Smither's preferred musical language, with variations, is a rolling, atmospheric, typically mid-tempo folk-blues melody, mostly acoustic but sometimes flavored with electric guitar, with largely original compositions. The writing is elegant, usually melancholy-sounding even if the words aren't necessarily, its themes ranging from the state of a relationship to the state of the nation, though in the latter instance Smither's touch is too smart to reduce to sloganeering and tub-thumping. Of the self-penned cuts here, "The Old Man Down" is likely to stick longest in memory, which is not to slight any of the others. If not conventionally pretty, his voice is quite lovely, a marbles-in-the-mouth light baritone slightly reminiscent of Leon Redbone's.
As a seasoned pro, Smither cuts records of such consistent quality that they're virtually reviewer-proof. On Time Stands Still, his first for the estimable Signature Sounds label, there are no surprises, only happy reminders of how an exceptional performer, composer and interpreter weaves his special magic.
by Jerome Clark
Few artists have done a better job than Chris Smither when it comes to giving us a wonderful mixture of folk and blues. If his name doesn't sound familiar, chances are you've heard one of his songs covered by artists ranging from Bonnie Raitt to Diana Krall. His songs of love, loss and insightful looks at life have a light, pleasant, seasoned feel to them. His voice has a distinctive husky drawl. His trademark foot-tapping and finger-style guitar continue to nicely complement his great songwriting, which often includes some very thoughtful lyrics.

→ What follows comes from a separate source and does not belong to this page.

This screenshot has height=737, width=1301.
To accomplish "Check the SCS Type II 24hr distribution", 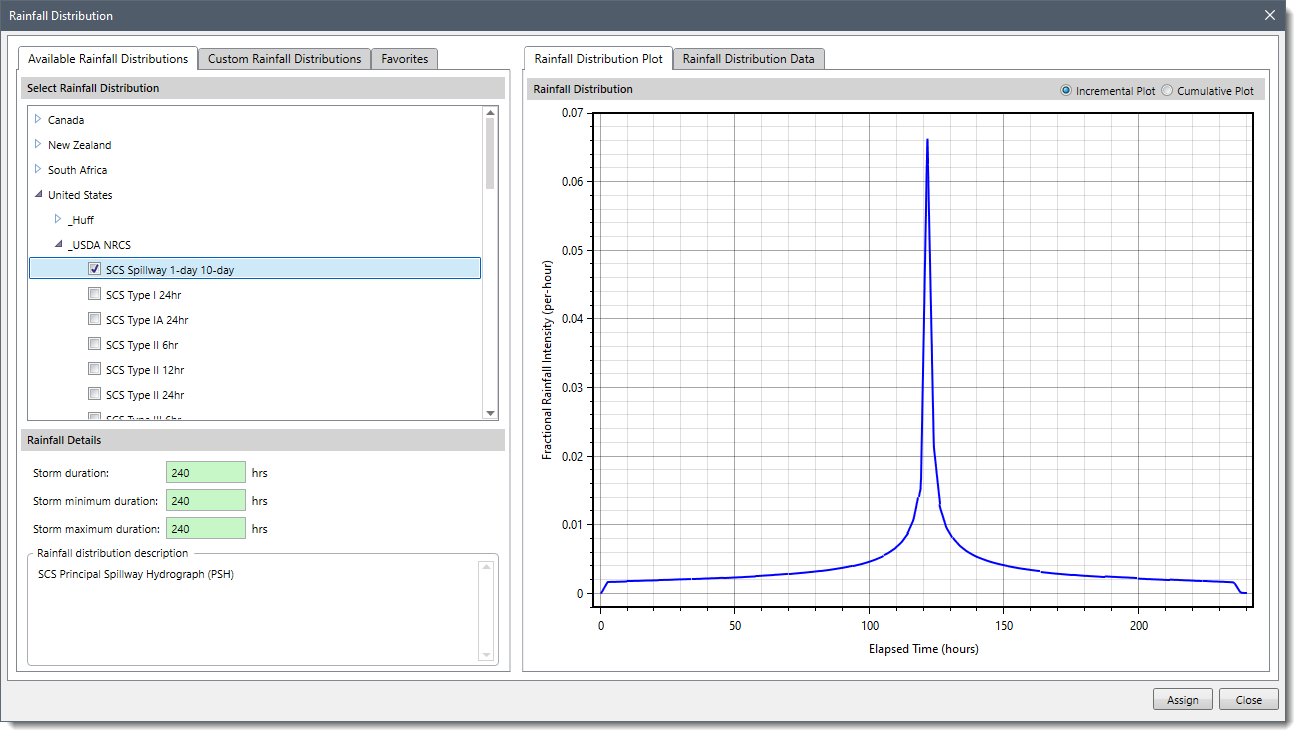I will [94, 393].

Time Stands Still continues to deliver the same rootsy formula that his fans have come to expect, thanks to the simple rootsy production and guitar from David Goodrich, who also produced his last several CDs. It also includes Zak Trojano on percussion. This CD, like many of Smithers', includes mostly original tunes, along with several nice covers.
His cover of Bob Dylan's "It Takes a Lot to Laugh, It Takes a Train to Cry" is slowed down a little, resulting in a superb and beautifully captivating version. His cover of Mark Knopfler's great, traditional British folk-sounding "Madame Geneva's" doesn't stray much from the original version. In "Surprise, Surprise," Chris takes a fun, sarcastic look at the banking system meltdown, a fun up-tempo bluesy song with some great guitar from both Chris and David. "Don't Call Me Stranger" has lyrics that suggest an intriguing outlaw, combined with a typical Smither blues melody. The title track is a good example of insightful lyrics reflecting on a relationship. "I Don't Know" is a fun song that Chris wrote for his daughter. "Old Man Down" is a beautiful blues song that Chris wrote as a tribute to his father who recently passed away.
If you are already a fan of Chris Smither, Time Stands Still will be more of what you already love. If you haven't heard him yet, you are missing out on a very talented singer-songwriter. His live shows are also quite enjoyable.